• Data for processing
◆ ◆ ◆ ◆ ◆ ◆ ◆

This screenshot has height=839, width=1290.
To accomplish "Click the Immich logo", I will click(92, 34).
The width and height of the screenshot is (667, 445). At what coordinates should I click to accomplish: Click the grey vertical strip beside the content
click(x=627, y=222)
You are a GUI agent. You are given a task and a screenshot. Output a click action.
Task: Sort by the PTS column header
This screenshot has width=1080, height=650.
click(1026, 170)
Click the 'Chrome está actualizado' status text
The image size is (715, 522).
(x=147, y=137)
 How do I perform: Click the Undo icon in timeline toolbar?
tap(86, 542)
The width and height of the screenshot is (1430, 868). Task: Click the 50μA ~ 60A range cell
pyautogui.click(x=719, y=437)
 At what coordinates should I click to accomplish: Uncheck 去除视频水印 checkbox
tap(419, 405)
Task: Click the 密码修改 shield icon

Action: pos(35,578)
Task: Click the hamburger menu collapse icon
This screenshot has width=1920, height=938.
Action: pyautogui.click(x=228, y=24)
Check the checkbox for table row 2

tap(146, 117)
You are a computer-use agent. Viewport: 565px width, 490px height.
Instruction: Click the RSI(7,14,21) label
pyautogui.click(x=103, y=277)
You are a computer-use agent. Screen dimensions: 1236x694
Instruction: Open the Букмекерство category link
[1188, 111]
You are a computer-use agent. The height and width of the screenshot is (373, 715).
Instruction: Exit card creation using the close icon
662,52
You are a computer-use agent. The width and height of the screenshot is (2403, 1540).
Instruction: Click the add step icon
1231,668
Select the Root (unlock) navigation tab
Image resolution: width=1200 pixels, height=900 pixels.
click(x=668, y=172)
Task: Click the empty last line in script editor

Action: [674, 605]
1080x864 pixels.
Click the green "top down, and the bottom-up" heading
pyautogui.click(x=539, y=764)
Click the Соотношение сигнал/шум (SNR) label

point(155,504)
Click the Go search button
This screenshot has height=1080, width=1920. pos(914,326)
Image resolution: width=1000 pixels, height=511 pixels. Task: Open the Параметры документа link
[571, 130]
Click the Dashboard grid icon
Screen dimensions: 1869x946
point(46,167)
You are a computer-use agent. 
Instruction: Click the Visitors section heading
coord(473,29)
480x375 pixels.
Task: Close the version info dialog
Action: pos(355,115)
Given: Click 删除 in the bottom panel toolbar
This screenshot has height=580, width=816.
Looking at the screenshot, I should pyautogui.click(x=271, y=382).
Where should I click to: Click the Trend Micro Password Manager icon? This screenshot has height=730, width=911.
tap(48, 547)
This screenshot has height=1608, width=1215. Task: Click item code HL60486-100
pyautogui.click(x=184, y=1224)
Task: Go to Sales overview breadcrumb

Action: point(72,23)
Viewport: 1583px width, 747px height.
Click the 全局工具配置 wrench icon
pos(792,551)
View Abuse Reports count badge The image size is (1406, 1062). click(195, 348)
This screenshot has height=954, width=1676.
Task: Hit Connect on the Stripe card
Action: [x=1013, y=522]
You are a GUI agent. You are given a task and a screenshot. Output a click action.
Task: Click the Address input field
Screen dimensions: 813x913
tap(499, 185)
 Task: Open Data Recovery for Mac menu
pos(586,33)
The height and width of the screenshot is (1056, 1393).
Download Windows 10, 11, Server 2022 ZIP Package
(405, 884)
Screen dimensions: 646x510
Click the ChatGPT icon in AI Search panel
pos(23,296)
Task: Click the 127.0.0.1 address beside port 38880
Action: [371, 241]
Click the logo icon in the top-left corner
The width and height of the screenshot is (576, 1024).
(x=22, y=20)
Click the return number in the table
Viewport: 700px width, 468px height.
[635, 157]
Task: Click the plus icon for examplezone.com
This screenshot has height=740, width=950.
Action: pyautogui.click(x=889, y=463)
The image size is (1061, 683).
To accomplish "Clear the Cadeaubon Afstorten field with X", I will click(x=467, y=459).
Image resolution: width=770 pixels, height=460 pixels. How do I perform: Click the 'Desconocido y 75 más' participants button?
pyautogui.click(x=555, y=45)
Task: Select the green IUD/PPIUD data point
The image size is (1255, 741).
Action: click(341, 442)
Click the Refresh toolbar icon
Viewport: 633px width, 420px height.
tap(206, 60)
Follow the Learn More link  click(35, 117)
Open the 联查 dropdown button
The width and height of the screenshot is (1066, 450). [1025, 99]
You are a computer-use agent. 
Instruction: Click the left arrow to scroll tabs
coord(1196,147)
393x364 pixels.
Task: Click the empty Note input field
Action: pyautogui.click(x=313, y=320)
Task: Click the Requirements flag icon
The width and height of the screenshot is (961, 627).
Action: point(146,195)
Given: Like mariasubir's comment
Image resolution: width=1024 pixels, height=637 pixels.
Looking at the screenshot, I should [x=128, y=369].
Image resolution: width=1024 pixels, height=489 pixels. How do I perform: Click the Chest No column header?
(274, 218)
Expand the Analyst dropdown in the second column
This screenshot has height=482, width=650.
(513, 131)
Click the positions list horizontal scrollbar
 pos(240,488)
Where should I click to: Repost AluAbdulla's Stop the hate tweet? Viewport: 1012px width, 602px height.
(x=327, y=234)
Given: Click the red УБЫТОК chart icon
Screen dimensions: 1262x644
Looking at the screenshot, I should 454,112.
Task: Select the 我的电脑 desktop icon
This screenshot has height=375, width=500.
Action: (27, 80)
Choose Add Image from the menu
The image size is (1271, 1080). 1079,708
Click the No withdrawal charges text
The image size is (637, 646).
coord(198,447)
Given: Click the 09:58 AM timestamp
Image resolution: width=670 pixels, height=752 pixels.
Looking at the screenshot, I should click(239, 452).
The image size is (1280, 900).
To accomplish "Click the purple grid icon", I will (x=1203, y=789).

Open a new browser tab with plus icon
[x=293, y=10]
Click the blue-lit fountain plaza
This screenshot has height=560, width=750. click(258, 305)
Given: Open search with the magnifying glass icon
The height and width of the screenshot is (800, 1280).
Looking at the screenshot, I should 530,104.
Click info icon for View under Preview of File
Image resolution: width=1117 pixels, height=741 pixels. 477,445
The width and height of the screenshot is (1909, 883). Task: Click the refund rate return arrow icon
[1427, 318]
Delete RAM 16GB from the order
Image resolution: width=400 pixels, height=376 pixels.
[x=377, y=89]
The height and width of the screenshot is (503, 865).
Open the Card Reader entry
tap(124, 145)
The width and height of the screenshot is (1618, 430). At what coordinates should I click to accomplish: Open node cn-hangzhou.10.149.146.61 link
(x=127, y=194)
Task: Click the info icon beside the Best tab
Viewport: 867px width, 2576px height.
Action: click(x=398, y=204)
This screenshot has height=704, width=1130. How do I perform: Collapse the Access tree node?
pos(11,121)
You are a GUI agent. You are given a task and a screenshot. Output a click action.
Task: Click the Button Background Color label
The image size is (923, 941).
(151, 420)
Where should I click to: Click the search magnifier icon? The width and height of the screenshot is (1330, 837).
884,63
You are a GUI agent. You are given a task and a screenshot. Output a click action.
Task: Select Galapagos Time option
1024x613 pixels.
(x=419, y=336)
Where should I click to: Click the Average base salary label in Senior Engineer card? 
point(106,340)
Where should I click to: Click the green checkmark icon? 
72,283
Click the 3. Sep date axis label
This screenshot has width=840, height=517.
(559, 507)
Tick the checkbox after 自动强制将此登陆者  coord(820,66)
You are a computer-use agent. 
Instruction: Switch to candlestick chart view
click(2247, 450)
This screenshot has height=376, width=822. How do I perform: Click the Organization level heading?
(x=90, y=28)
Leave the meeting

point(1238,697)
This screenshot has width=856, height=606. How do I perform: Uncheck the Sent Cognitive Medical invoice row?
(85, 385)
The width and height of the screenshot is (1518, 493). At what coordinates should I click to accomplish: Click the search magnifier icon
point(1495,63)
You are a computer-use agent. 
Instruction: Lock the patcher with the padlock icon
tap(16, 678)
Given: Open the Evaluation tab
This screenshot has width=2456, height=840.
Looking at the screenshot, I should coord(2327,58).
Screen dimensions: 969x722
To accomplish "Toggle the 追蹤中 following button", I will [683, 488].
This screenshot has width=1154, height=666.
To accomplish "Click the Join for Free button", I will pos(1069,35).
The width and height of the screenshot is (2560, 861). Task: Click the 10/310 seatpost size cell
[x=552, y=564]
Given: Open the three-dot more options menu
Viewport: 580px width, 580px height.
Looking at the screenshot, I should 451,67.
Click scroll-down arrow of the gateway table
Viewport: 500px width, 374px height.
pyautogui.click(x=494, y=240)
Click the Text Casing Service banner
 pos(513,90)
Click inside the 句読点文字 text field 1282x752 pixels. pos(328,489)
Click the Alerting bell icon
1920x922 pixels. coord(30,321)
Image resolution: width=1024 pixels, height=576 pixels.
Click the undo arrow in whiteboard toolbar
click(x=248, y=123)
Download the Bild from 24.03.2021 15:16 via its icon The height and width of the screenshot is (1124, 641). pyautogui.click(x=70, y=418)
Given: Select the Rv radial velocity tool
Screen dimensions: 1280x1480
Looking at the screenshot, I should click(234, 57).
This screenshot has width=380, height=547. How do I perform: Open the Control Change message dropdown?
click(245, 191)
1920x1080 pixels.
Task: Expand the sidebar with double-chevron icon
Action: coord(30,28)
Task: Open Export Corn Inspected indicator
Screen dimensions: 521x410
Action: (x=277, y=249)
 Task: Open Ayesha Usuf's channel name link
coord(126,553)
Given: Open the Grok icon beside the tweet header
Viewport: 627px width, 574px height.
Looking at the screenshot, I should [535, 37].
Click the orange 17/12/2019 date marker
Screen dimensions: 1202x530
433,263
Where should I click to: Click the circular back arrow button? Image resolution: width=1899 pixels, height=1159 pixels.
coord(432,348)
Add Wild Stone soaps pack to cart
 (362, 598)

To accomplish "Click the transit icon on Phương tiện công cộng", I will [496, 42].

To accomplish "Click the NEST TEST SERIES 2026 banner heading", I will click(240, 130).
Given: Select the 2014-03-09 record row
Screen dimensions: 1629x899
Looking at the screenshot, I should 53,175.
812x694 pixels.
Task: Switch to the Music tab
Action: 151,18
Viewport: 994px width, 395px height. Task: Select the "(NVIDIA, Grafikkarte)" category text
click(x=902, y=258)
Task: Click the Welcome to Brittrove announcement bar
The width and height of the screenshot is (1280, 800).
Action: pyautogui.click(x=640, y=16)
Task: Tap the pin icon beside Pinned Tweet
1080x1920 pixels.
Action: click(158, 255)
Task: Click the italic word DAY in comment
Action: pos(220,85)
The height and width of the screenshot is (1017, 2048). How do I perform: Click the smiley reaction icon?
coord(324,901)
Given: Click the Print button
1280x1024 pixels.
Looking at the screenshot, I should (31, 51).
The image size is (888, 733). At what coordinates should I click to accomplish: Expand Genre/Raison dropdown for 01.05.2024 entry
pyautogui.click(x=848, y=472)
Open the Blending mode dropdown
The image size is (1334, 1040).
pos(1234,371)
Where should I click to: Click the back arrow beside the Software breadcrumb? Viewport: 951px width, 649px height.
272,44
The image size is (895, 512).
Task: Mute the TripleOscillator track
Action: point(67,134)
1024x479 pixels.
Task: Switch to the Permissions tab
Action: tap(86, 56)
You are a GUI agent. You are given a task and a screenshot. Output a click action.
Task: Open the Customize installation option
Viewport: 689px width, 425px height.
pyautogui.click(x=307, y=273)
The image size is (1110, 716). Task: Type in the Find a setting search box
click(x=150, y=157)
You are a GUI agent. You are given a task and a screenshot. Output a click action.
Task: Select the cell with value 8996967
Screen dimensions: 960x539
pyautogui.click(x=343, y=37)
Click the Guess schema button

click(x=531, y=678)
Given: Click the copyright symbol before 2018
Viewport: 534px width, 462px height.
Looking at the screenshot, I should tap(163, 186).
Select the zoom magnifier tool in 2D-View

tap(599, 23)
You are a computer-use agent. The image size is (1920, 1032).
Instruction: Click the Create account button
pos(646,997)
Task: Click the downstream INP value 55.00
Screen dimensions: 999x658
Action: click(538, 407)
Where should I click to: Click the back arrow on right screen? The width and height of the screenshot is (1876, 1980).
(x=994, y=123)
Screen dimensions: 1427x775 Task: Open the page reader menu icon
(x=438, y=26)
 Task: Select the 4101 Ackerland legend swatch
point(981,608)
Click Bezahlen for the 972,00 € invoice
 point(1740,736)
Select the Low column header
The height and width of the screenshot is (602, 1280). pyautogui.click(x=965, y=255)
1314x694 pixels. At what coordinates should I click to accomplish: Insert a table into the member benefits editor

◆ ◆ ◆ ◆ ◆ ◆ ◆

Check each line above for the word "date", and copy the lines where it appears.

• Answer section
Click the 3. Sep date axis label
Click the orange 17/12/2019 date marker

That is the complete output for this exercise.